Every Category of Provider.
Under the "Every Category of Provider" law, health carriers must permit every category of health care provider to provide health services or care included in the Basic Essential Health Benefits Benchmark Plan (BHP) established by the Office of the Insurance Commissioner (OIC) provided that the services or care are within the providers' permitted scope of practice; the plan covers the services or care in the BHP; and the providers agree to health plan standards related to the provision of care, utilization review, cost containment, management and administrative procedures, and the provision of cost-effective and clinically efficacious care.
All medical providers who are licensed, registered, or certified by the Department of Health are covered by the Every Category of Provider law. Certain health plans are not covered, including self-funded employer plans, Medicare supplemental plans, long-term care insurance, workers' compensation coverage, disability income, short-term medical plans, and limited health plans, such as dental, vision, specific disease, or accident-only plans.
Denturists.
Denturists are licensed by the Secretary of Health and disciplined by the Board of Denturists. Licensed denturists are authorized to make, place, construct, alter, reproduce, or repair dentures and nonorthodontic removable oral devices, and provide teeth whitening services. In addition, denturists are authorized to take impressions and furnish or supply a denture directly to a person or advise the use of a denture and maintain a facility for the same.
Every health carrier offering dental-only coverage or offering dental coverage included within a health plan delivered, issued, or renewed on or after January 1, 2024, must permit licensed denturists to provide dental services or care within that provider's scope included in the carrier's benefit package to the extent that the providers agree to abide by standards related to the provision of care, utilization review, cost containment, management and administrative procedures, and the provision of cost-effective and clinically efficacious care. The provisions do not apply to a plan that offers dental-only coverage when the plan relies solely on employees of the health carrier for provision of the benefits.
These requirements do not apply to a licensed health care profession regulated under Title 18 RCW if the licensing statute for the profession states that such requirements do not apply.
(In support) This bill requires stand-alone dental plans to bring denturists into their networks. Many of the larger dental plans like Delta Dental recognize denturists and pay them. As more managed dental plans enter the state, we find that they are not including denturists in their networks which creates significant access to care concerns for enrollees.

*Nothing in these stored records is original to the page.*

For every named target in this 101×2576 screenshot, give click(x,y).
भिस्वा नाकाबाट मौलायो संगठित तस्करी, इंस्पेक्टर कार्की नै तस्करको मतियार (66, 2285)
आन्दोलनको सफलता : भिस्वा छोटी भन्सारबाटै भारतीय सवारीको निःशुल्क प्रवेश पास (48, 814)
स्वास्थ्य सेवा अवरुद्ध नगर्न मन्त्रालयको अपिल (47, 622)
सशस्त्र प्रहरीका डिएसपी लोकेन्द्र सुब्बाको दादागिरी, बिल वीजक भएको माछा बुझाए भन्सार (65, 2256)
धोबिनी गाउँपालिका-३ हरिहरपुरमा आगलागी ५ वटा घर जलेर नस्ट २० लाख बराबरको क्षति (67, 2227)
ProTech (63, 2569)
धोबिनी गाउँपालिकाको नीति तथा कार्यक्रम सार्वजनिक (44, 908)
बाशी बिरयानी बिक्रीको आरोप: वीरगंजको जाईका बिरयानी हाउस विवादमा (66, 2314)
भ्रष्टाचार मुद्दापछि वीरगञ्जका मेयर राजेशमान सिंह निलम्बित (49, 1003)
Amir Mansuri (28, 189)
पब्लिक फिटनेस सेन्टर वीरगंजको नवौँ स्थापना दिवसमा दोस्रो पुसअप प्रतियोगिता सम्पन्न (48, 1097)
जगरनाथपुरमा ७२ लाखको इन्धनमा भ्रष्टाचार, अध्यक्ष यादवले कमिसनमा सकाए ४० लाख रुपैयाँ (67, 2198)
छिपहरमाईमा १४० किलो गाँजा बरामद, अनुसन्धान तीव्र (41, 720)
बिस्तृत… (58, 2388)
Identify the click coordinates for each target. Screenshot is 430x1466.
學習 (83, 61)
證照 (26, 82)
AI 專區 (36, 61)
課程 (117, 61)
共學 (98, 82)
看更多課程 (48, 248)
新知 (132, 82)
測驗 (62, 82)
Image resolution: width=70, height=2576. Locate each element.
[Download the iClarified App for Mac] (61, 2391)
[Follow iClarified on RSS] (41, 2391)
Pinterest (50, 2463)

When a long-time patient changes plans and purchases a dental-only plan, the denturist that they have been seeing for years has to tell them that they are no longer covered. Many of those patients end up having to leave their denturist's practice. Those that choose to stay with their denturist end up paying out of pocket, borrow money from family, or rely on charity. Many patients choose to pay out of pocket because they want the expertise of their denturists. In-network dentists refer to denturists, only to find out that the denturists are out-of-network providers. Patients should be allowed to pick the provider that they want to use instead of the insurance company dictating who is in network.
This has been a patient and profession priority for the last six years. Washington ranks eleventh among the worst states for dental provider shortages. Cutting denturists out of plans is exacerbating the problem. Passing this bill would be a simple way to expand dental health care access, reduce the burden of the current shortage of dental providers, and improve access to care for many vulnerable individuals.
(Opposed) None.
(Other) Language should be included to exempt fully capitated managed care plans that do not have networks or pay claims and whose clinical personnel are employees. The reporting requirement are duplicative for plans that are already subject to annual reporting requirements.